PAGE TEXT »
>> START

A Separation (2011)

SeparationIran
4.5*

Director:
Asghar Farhadi
Screenwriter:
Asghar Farhadi
Director of Photography:
Mahmoud Kalari

Running time: 123 minutes

Original title: جدایی نادر از سیمین‎
Transliterated title: Jodaeiye Nader az Simin

A woman anxiously tries to cross a busy road in downtown Tehran to prevent an old man from being hit by oncoming traffic. She stands there, helpless, while cars whizz past her and the man fatefully shuffles closer and closer towards what seems like certain death.

Then, something unusual happens: There is a cut to a few hours later at an apartment, where the old man silently rocks back and forth, seemingly unaffected by the chaotic scene from earlier. This single cut, instead of being a cop-out on the part of director Asghar Farhadi, sets up a mystery that will last the entire running time of A Separation. Filmically, it is also a decision that makes perfect sense, since it immediately compels us, the viewers, to start figuring out what might have happened — and in so doing puts us in the same boat as the lion’s share of the film’s characters.

>> END

Word and element locating data
>> START

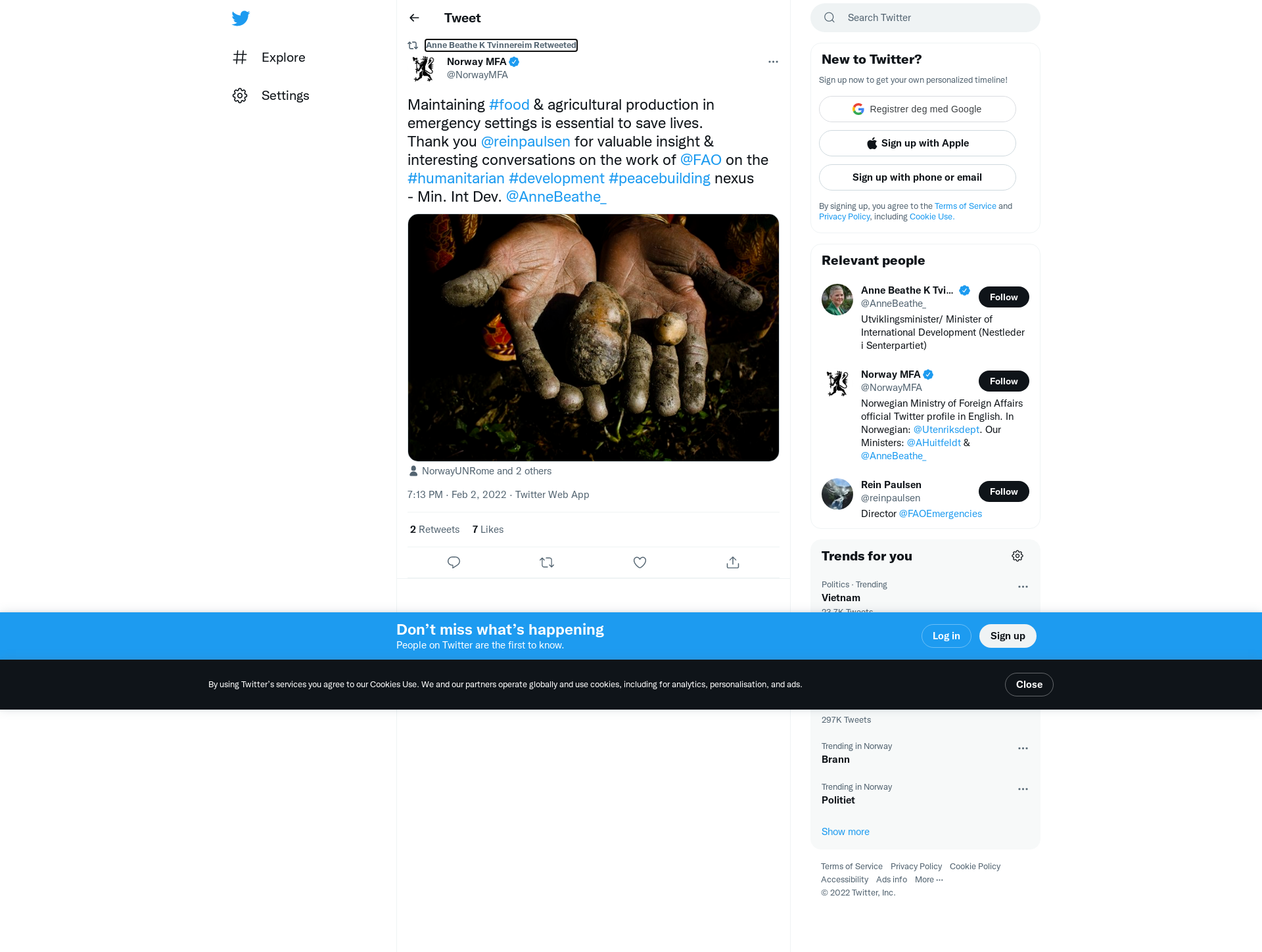Open the #peacebuilding hashtag link
The width and height of the screenshot is (1262, 952).
[x=659, y=178]
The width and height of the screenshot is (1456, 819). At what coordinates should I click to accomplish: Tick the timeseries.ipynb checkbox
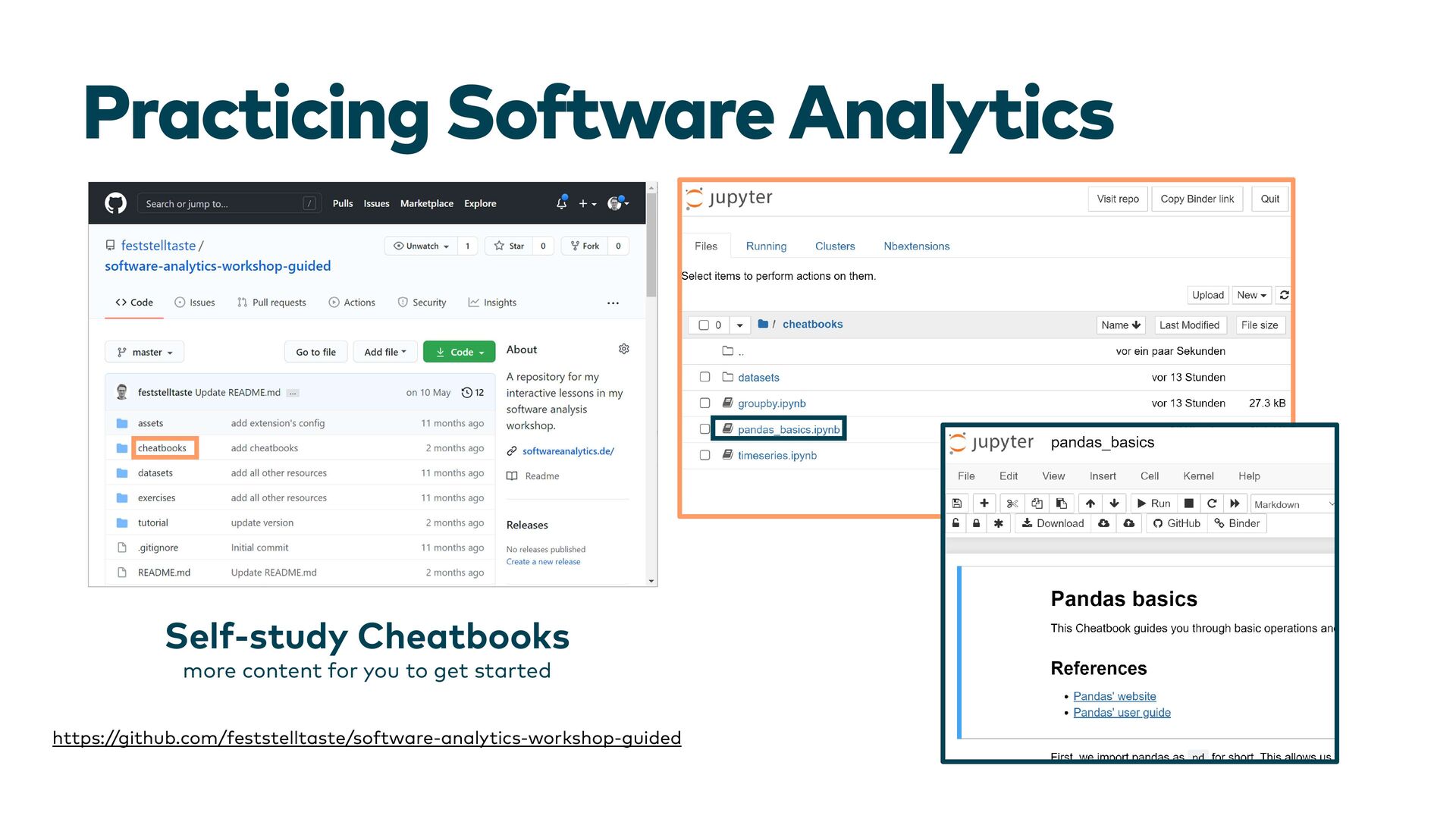click(704, 455)
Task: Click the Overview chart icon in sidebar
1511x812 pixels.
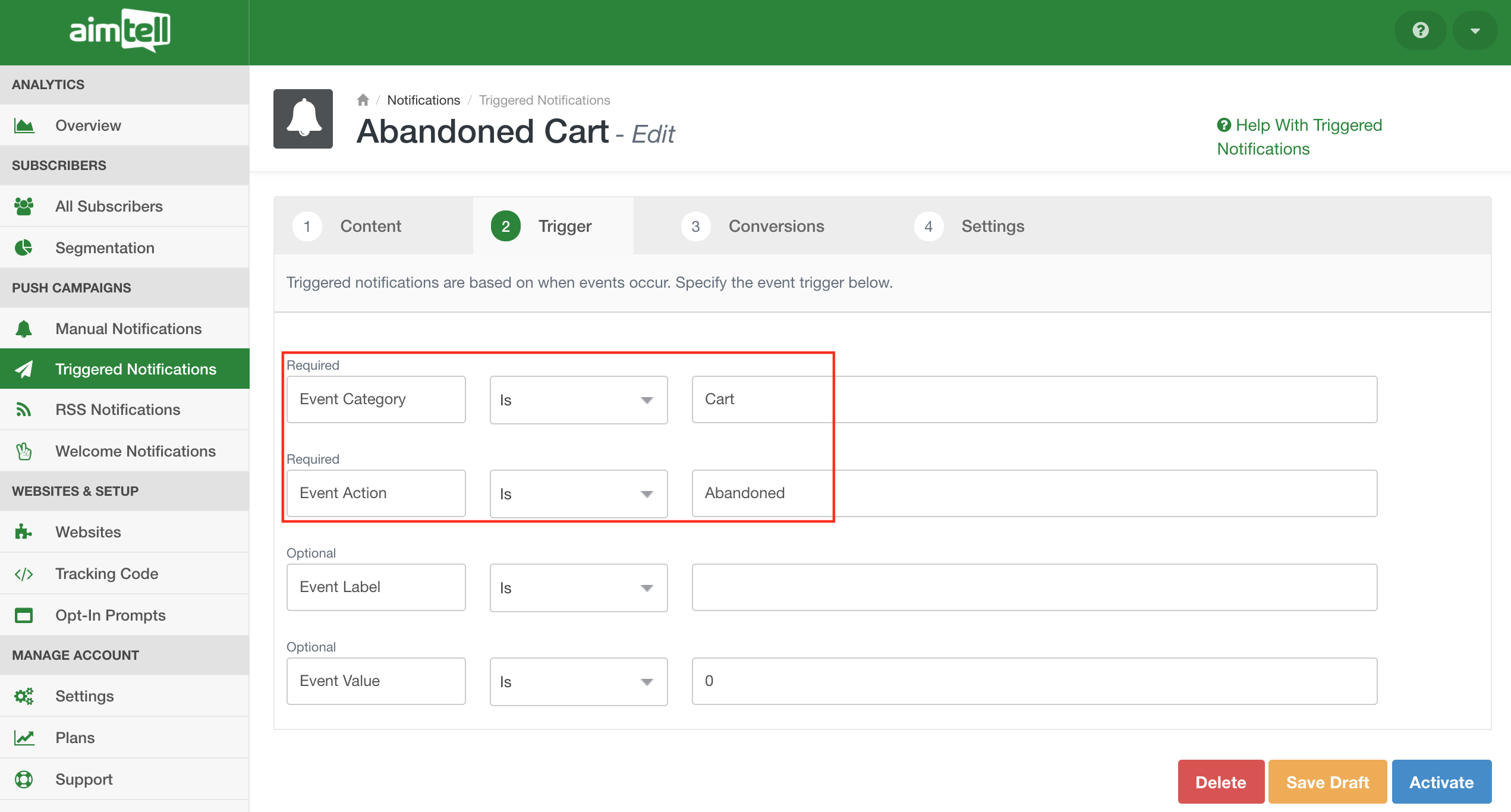Action: tap(24, 125)
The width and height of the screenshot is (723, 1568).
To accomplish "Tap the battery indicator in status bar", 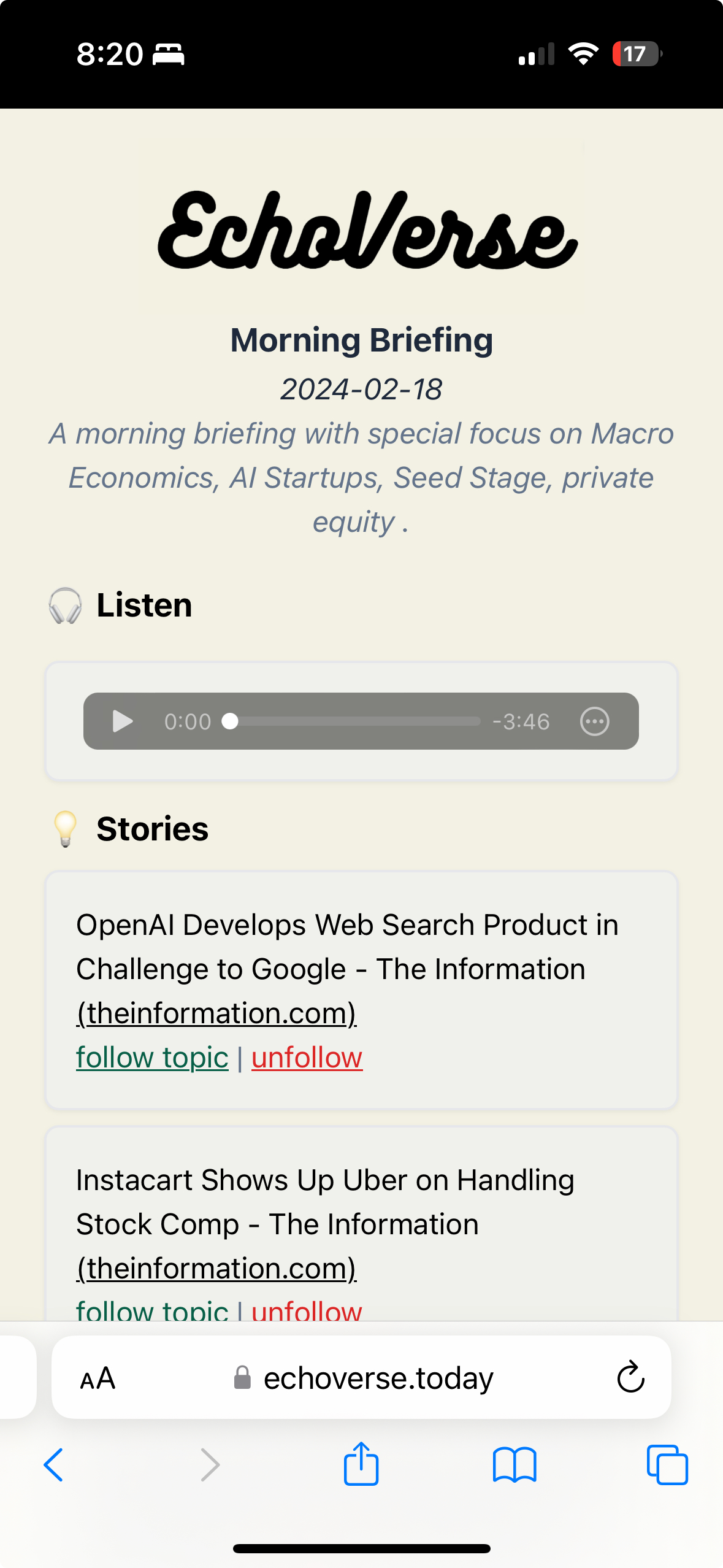I will tap(637, 54).
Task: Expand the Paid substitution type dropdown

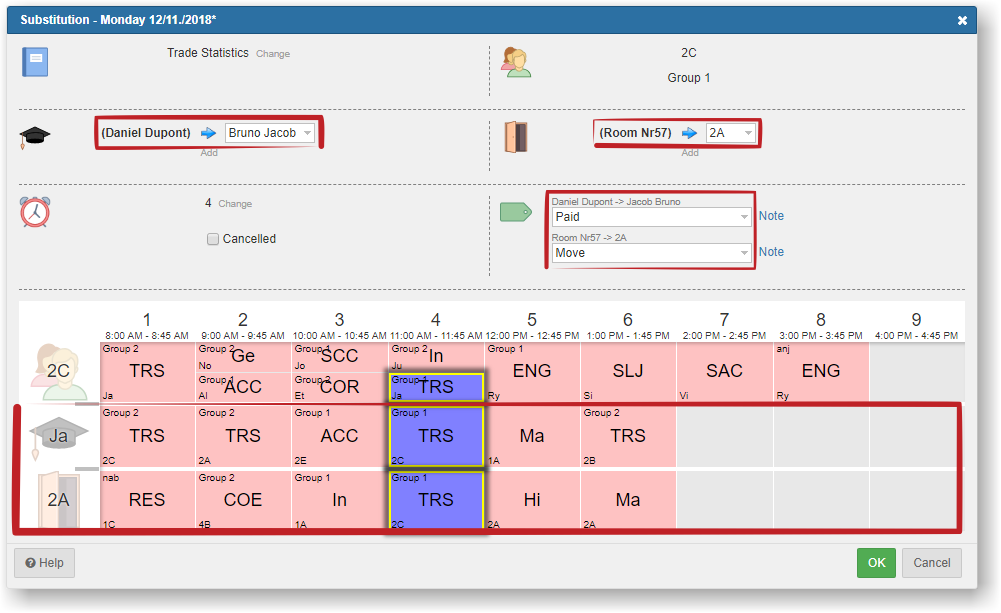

>> END

WRITTEN EXERCISE 1 » According to the A Separation page, who was the director of photography?
WRITTEN EXERCISE 2 » From the A Separation page, return the part that opens with the words containing "A woman anxiously" and closes with "the film’s characters.".
WRITTEN EXERCISE 3 » List every credited role on the A Separation page with the person named for it.

CORRECT ANSWER 1 » Mahmoud Kalari

CORRECT ANSWER 2 »
A woman anxiously tries to cross a busy road in downtown Tehran to prevent an old man from being hit by oncoming traffic. She stands there, helpless, while cars whizz past her and the man fatefully shuffles closer and closer towards what seems like certain death.

Then, something unusual happens: There is a cut to a few hours later at an apartment, where the old man silently rocks back and forth, seemingly unaffected by the chaotic scene from earlier. This single cut, instead of being a cop-out on the part of director Asghar Farhadi, sets up a mystery that will last the entire running time of A Separation. Filmically, it is also a decision that makes perfect sense, since it immediately compels us, the viewers, to start figuring out what might have happened — and in so doing puts us in the same boat as the lion’s share of the film’s characters.

CORRECT ANSWER 3 »
Director: Asghar Farhadi
Screenwriter: Asghar Farhadi
Director of Photography: Mahmoud Kalari